• **Page extract**
↓↓↓
Weighing Portfolio Risk Amid Dodgy Reports

It was another volatile week on Wall Street with some unexpected earnings results contributing to the ups and downs.

Earnings can turn the market on its head in a matter of hours, which is what we’ve seen this week. As we parse out the results, keep in mind that paying attention to these reports is critical… but keeping a cool head is how savvy investors will profit in this environment.

Wednesday’s CPI report was higher than expected — prices are up 9.1% compared to the same month last year, and on a month-over-month basis, inflation is up 1.3%. Those headline numbers include food and energy prices, which, if excluded, means so-called “core” inflation was only up 0.7% compared to last month.

We wouldn’t normally place too much importance on core inflation numbers, but right now, it’s the most relevant number to watch. Food and energy prices tend to fluctuate quickly — we’re seeing in real time as gas prices decrease from all-time highs — so excluding them gives us a more consistent number.
↑↑↑
• **Prompt 1**
Convert every line of the records into a Markdown table with the columns "Row" and "Record line," omitting blank lines and leaving the pictures out of the table.
The market commentary and the records have no connection to each other.

Entries for locating text and elements
↓↓↓
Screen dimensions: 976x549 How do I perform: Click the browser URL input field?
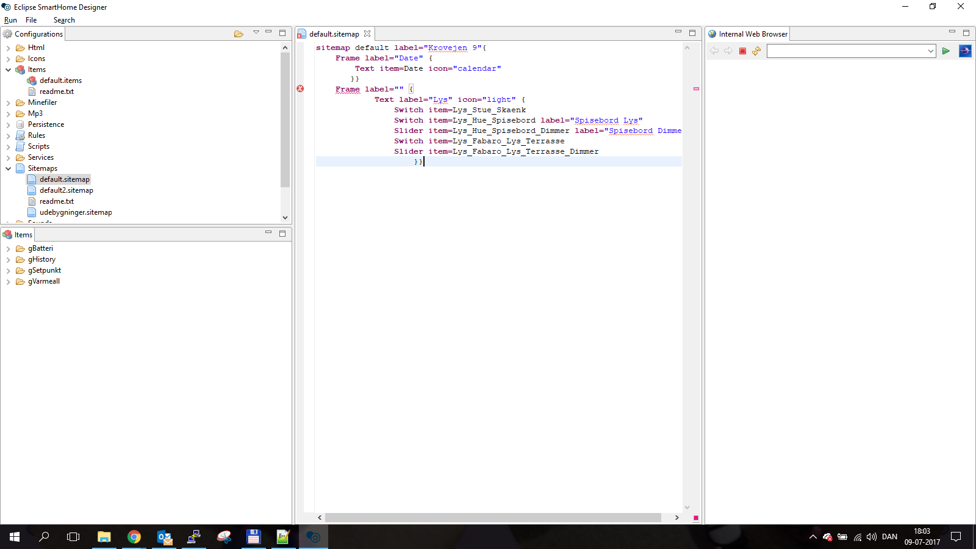click(x=846, y=51)
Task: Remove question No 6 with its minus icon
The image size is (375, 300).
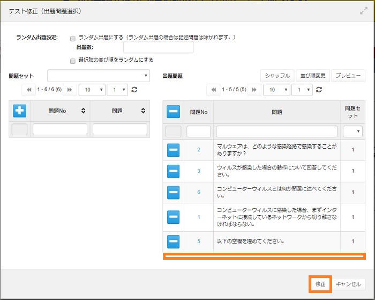Action: [x=173, y=192]
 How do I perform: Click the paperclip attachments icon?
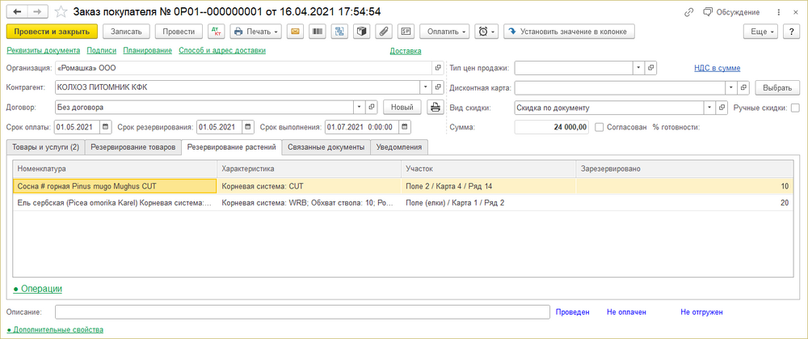[383, 32]
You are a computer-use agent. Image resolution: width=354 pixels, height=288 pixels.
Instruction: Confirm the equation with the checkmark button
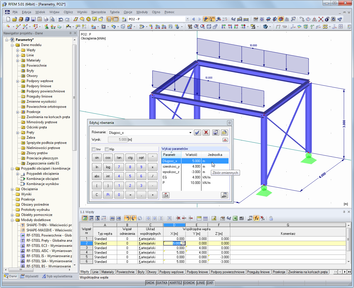click(x=197, y=132)
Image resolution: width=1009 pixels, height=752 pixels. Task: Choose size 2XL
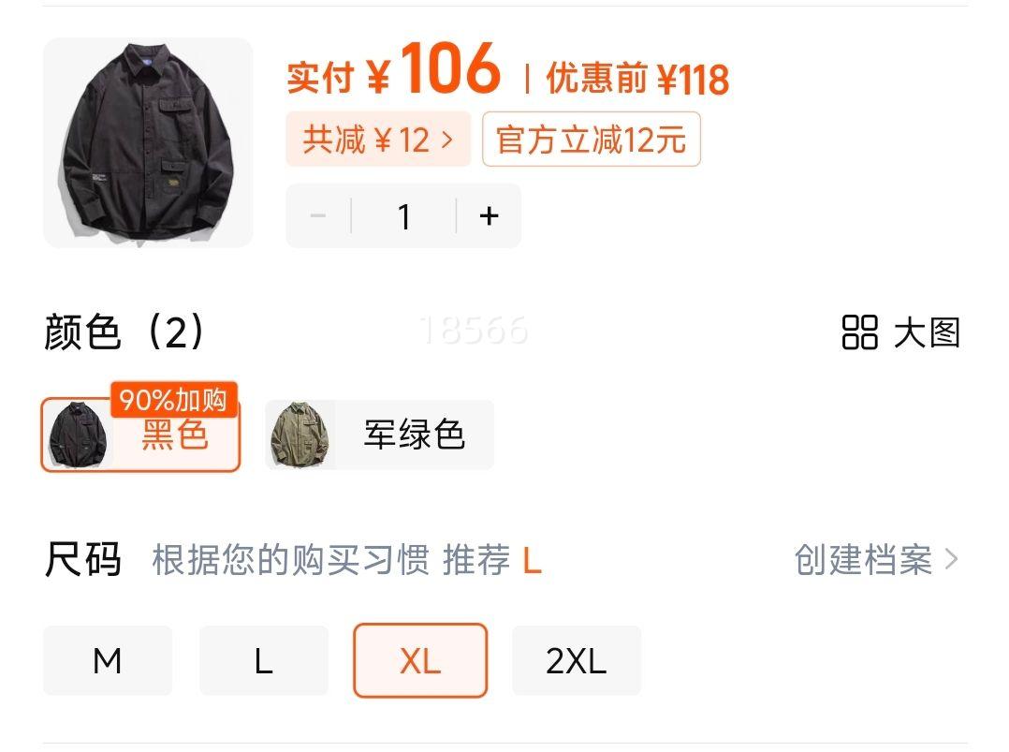point(577,660)
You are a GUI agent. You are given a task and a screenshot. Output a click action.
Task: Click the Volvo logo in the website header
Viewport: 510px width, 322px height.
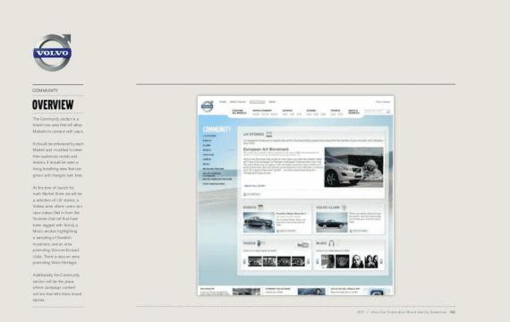click(208, 106)
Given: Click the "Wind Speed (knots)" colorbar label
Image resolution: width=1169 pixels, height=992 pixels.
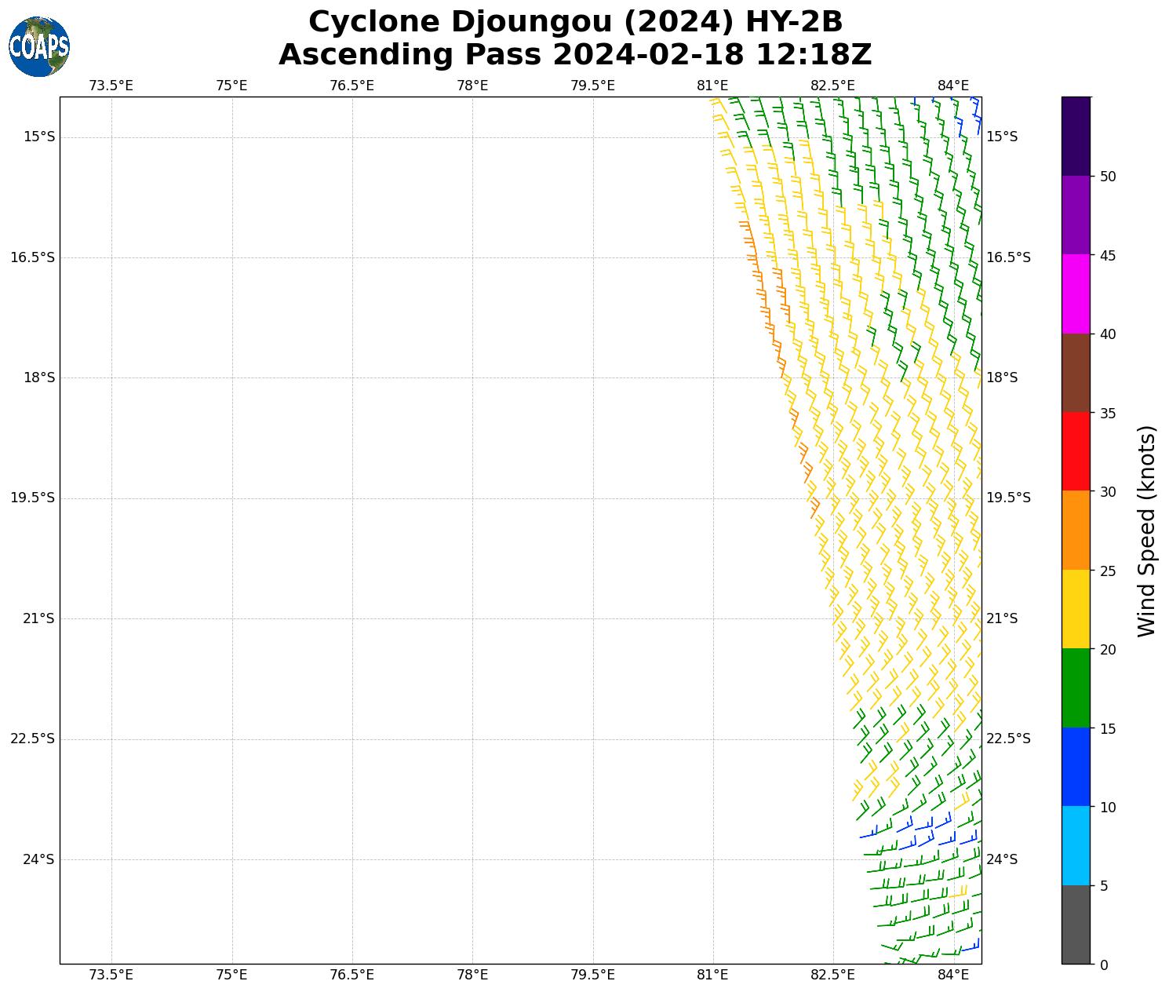Looking at the screenshot, I should 1146,531.
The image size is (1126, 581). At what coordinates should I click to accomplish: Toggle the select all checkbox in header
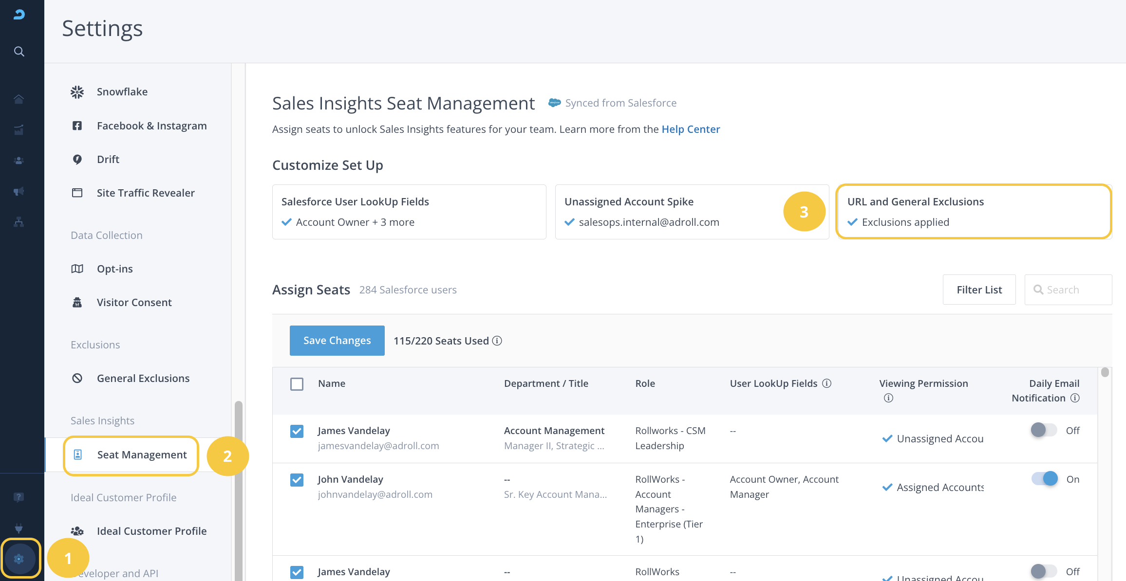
↑↑↑
• **Prompt 2**
Transcribe the passage of the market commentary starting at "Wednesday’s CPI report" and ending at "more consistent number.".

• **Correct result 1**
| Row | Record line |
|---|---|
| 1 | Screen dimensions: 976x549 How do I perform: Click the browser URL input field? |
| 2 | click(x=846, y=51) |
| 3 | Task: Remove question No 6 with its minus icon |
| 4 | The image size is (375, 300). |
| 5 | Action: [x=173, y=192] |
| 6 |  How do I perform: Click the paperclip attachments icon? |
| 7 | [383, 32] |
| 8 | You are a computer-use agent. Image resolution: width=354 pixels, height=288 pixels. |
| 9 | Instruction: Confirm the equation with the checkmark button |
| 10 | click(x=197, y=132) |
| 11 | Image resolution: width=1009 pixels, height=752 pixels. Task: Choose size 2XL |
| 12 | point(577,660) |
| 13 | You are a GUI agent. You are given a task and a screenshot. Output a click action. |
| 14 | Task: Click the Volvo logo in the website header |
| 15 | Viewport: 510px width, 322px height. |
| 16 | click(208, 106) |
| 17 | Given: Click the "Wind Speed (knots)" colorbar label |
| 18 | Image resolution: width=1169 pixels, height=992 pixels. |
| 19 | Looking at the screenshot, I should 1146,531. |
| 20 | The image size is (1126, 581). At what coordinates should I click to accomplish: Toggle the select all checkbox in header |

• **Correct result 2**
Wednesday’s CPI report was higher than expected — prices are up 9.1% compared to the same month last year, and on a month-over-month basis, inflation is up 1.3%. Those headline numbers include food and energy prices, which, if excluded, means so-called “core” inflation was only up 0.7% compared to last month.

We wouldn’t normally place too much importance on core inflation numbers, but right now, it’s the most relevant number to watch. Food and energy prices tend to fluctuate quickly — we’re seeing in real time as gas prices decrease from all-time highs — so excluding them gives us a more consistent number.